Memórias
17 de outubro de 2008A crescente tendência do mercado editorial de se voltar cada vez mais para outras mídias fez com que a Feira do Livro de Frankfurt inaugurasse, há alguns anos, uma "seção cinematográfica". Um desses pontos de intereseção entre a literatura e o cinema deste ano é o livro de memórias do diretor Volker Schlöndorff, lançado em agosto último e apresentado para o público especializado durante a feira.
Luz, sombra e movimento descreve várias estações da biografia do cineasta: desde as primeiras experiências como assistente de direção na França, passando pelos primórdios do Novo Cinema Alemão, a mudança para os EUA, o trabalho com estrelas de Hollywood até o retorno à Alemanha depois da queda do Muro e da reunificação do país.

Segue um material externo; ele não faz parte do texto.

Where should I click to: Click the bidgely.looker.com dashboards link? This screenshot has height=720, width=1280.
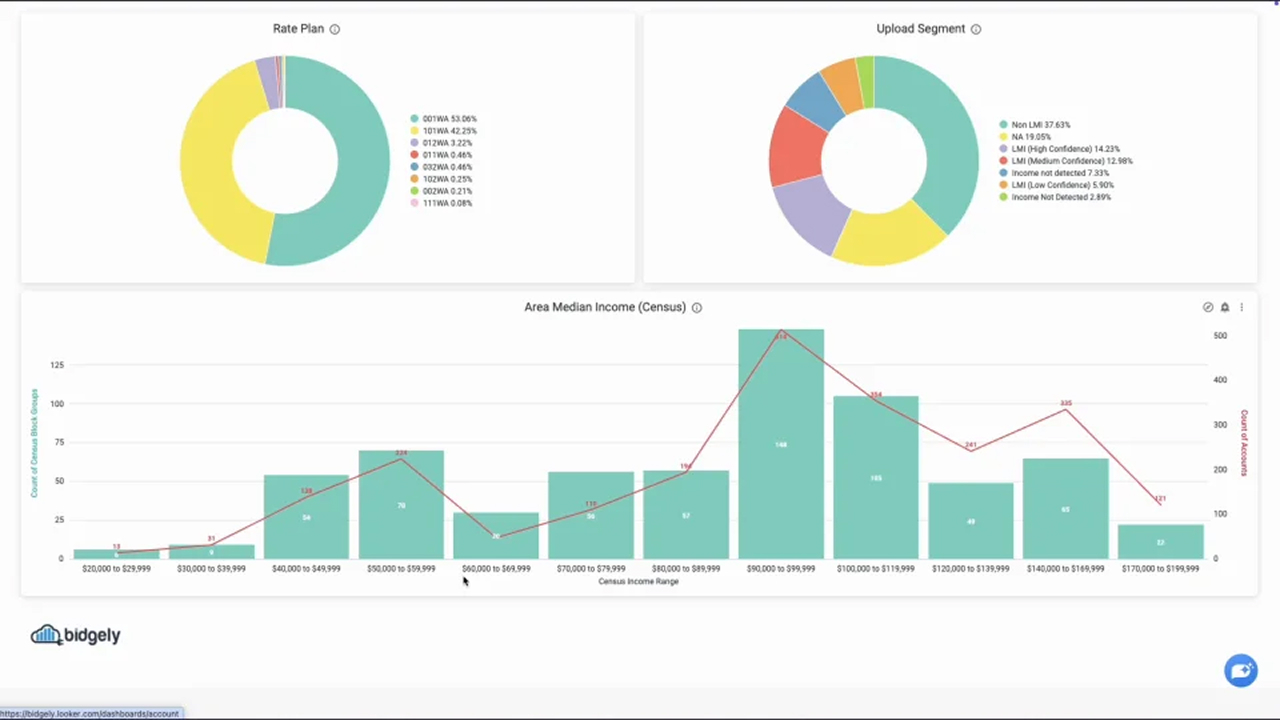coord(91,713)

Narrativa em primeira pessoa
"No livro, falo da minha vida e dos meus filmes, mas principalmente da vida. Os filmes estão aí, mas as experiências da vida não são tão nítidas na minha trajetória, porque fiz muitas adaptações literárias para o cinema. Ou seja, meus filmes não foram rodados com uma narrativa em primeira pesoa. Agora fiz isso no livro: narrar em primeira pessoa", conta o diretor.
Schlöndorff associa em sua autobiografia situações pessoais e profissionais, que ocorreram paralelamente. "Há muitos exemplos. Um deles é Homo Faber, de Max Frisch. Posso dizer que esse livro salvou realmente a minha vida. Eu estava passando por uma profunda crise nos EUA e de repente me lembrei desse livro", recorda o diretor, que transformou a lembrança da obra de Frisch num longa-metragem.
Schlöndorff, mesmo antes de iniciar sua carreira no cinema, sempre manteve uma estreita ligação com a literatura. "Sempre escrevi. Quando era adolescente, tentei escrever alguns contos e tinha também um diário. Mas sempre quando algum escritor me aconselhava: 'escreva mesmo, para valer', eu achava que nunca iria conseguir. Ficar parado na frente da janela vendo a vida passar do lado de fora", brinca o diretor.
Solidão da escrivaninha
Mas para se dedicar às próprias memórias, ele acabou se rendendo mesmo à escrivaninha. Alugou um pequeno apartamento no prédio vizinho ao seu. "Sem telefone, sem nada. Sentei ali e começei a escrever sem hesitar. Sozinho comigo mesmo, com muitos vivos e mortos na memória. Me lembrei dos amores antigos, que já tinham sido esquecidos. É assim: você de repente descobre uma frase num diário velho, que, de repente, se transforma no ponto de partida para um novo capítulo do livro", descreve o diretor.
Certamente uma tarefa não muito difícil para aquele que, no mais tardar nos anos 1970, já era considerado o "cineasta das adaptações literárias" na Alemanha. A tendência de partir de um romance para criar um roteiro tem uma explicação, argumenta o cineasta: "Sempre tive a impressão de que fazia filmes melhores quando havia um modelo literário". E a lista de suas adpatações passa por vários grandes nomes da literatura mundial: Heinrich Böll, Günter Grass, Max Frisch, Marcel Proust, Robert Musil e Arthur Miller, entre outros.